Many states have enacted some version of any willing provider laws, which generally require healthcare plans to accept any qualified provider willing to accept the plans’ terms and conditions.  Some of these laws, such as Colorado’s § 10-16-122, C.R.S., specifically refer to PBMs.  Others, such as Mississippi’s Miss. Code. Ann. § 83-9-6, are much more ambiguous.  For example, Miss. Code. Ann. § 83-9-6 applies “to all health benefit plans providing pharmaceutical services benefits, including prescription drugs…” without specifically mentioning PBMs.

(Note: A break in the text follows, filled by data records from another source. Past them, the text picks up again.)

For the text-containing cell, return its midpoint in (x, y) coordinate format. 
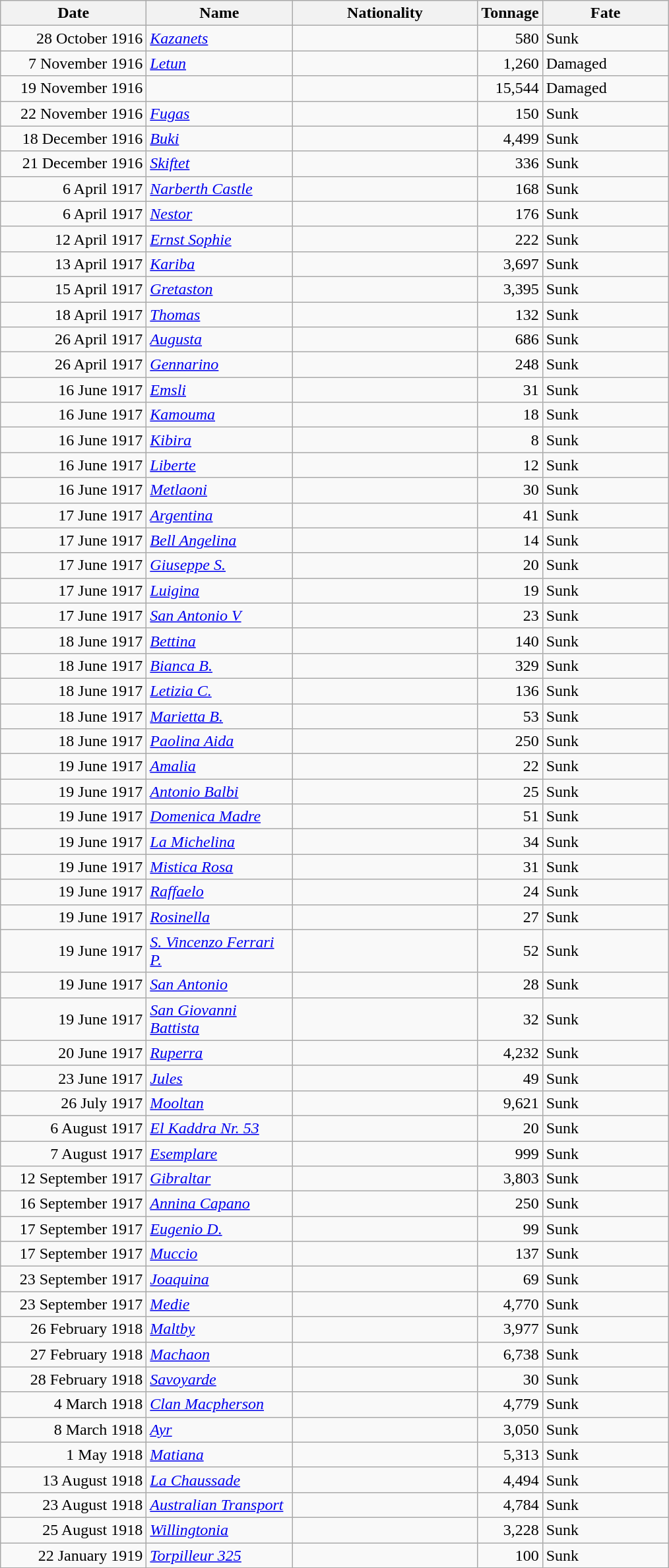
248 (510, 365)
22 November 1916 (74, 113)
52 (510, 951)
Domenica Madre (219, 817)
Metlaoni (219, 490)
168 (510, 189)
150 (510, 113)
16 September 1917 (74, 1204)
28 February 1918 (74, 1380)
24 (510, 892)
Willingtonia (219, 1530)
18 (510, 415)
Amalia (219, 767)
329 (510, 666)
San Giovanni Battista (219, 1019)
Kibira (219, 440)
Maltby (219, 1329)
Thomas (219, 315)
Clan Macpherson (219, 1405)
4,770 (510, 1304)
Giuseppe S. (219, 565)
Torpilleur 325 (219, 1555)
53 (510, 716)
Nestor (219, 214)
Muccio (219, 1254)
51 (510, 817)
Nationality (385, 13)
Skiftet (219, 164)
8 March 1918 (74, 1430)
1,260 (510, 63)
13 August 1918 (74, 1480)
20 June 1917 (74, 1053)
26 July 1917 (74, 1103)
3,803 (510, 1179)
San Antonio (219, 985)
Liberte (219, 465)
Fugas (219, 113)
4,494 (510, 1480)
27 February 1918 (74, 1354)
Name (219, 13)
Mistica Rosa (219, 867)
La Michelina (219, 842)
136 (510, 691)
Annina Capano (219, 1204)
Mooltan (219, 1103)
99 (510, 1229)
34 (510, 842)
336 (510, 164)
27 (510, 917)
Narberth Castle (219, 189)
22 (510, 767)
69 (510, 1279)
1 May 1918 (74, 1455)
Kariba (219, 264)
3,050 (510, 1430)
23 (510, 616)
32 (510, 1019)
Marietta B. (219, 716)
Matiana (219, 1455)
Luigina (219, 590)
Ernst Sophie (219, 239)
3,395 (510, 289)
4,784 (510, 1505)
12 September 1917 (74, 1179)
Buki (219, 139)
12 (510, 465)
6,738 (510, 1354)
Jules (219, 1078)
18 December 1916 (74, 139)
15,544 (510, 88)
686 (510, 340)
23 August 1918 (74, 1505)
Fate (606, 13)
13 April 1917 (74, 264)
Machaon (219, 1354)
Tonnage (510, 13)
3,697 (510, 264)
Paolina Aida (219, 742)
100 (510, 1555)
25 (510, 792)
132 (510, 315)
Gennarino (219, 365)
Gretaston (219, 289)
Raffaelo (219, 892)
15 April 1917 (74, 289)
Augusta (219, 340)
28 (510, 985)
19 (510, 590)
14 (510, 540)
Emsli (219, 390)
Esemplare (219, 1154)
Bianca B. (219, 666)
Ayr (219, 1430)
Gibraltar (219, 1179)
Ruperra (219, 1053)
41 (510, 515)
49 (510, 1078)
5,313 (510, 1455)
Rosinella (219, 917)
22 January 1919 (74, 1555)
999 (510, 1154)
7 November 1916 (74, 63)
3,977 (510, 1329)
9,621 (510, 1103)
Argentina (219, 515)
140 (510, 641)
8 (510, 440)
El Kaddra Nr. 53 (219, 1128)
Eugenio D. (219, 1229)
Savoyarde (219, 1380)
3,228 (510, 1530)
Medie (219, 1304)
18 April 1917 (74, 315)
La Chaussade (219, 1480)
12 April 1917 (74, 239)
137 (510, 1254)
Letun (219, 63)
Letizia C. (219, 691)
580 (510, 38)
Bettina (219, 641)
4,779 (510, 1405)
Date (74, 13)
176 (510, 214)
23 June 1917 (74, 1078)
28 October 1916 (74, 38)
San Antonio V (219, 616)
4 March 1918 (74, 1405)
25 August 1918 (74, 1530)
21 December 1916 (74, 164)
Kazanets (219, 38)
Antonio Balbi (219, 792)
6 August 1917 (74, 1128)
Bell Angelina (219, 540)
26 February 1918 (74, 1329)
Kamouma (219, 415)
4,499 (510, 139)
7 August 1917 (74, 1154)
Australian Transport (219, 1505)
Joaquina (219, 1279)
222 (510, 239)
S. Vincenzo Ferrari P. (219, 951)
19 November 1916 (74, 88)
4,232 (510, 1053)
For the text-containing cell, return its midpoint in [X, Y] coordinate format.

A pharmacy sued a PBM in the Eastern District of Missouri, bringing claims sounding in contract, promissory estoppel, federal antitrust, and violations of Georgia, Mississippi, and North Carolina state any willing provider laws after the PBM terminated its contract with the pharmacy.  In its appellate briefing, the pharmacy argued that the District Court should have afforded it an opportunity to prove that a PBM falls within the purview of the Mississippi, North Carolina, and Georgia any willing provider laws, even in the absence of binding authority holding that these statutes apply to PBMs.  The Eighth Circuit concisely rejected this invitation with a single sentence:  the pharmacy  “has pointed to no case law that suggests that these laws apply to PBMs, and we decline to extend the reach of these laws to PBMs as a matter of first impression.”  The Eighth Circuit’s holding thus rejected the pharmacy’s claims under these statutes. 
Health care entities reviewing state any willing provider laws should perform careful state-specific research as to the applicability of those laws.  Even more generally, the Eighth Circuit opinion cautions litigants against framing claims enforcing state healthcare statutes absent authority supporting the statutes’ application.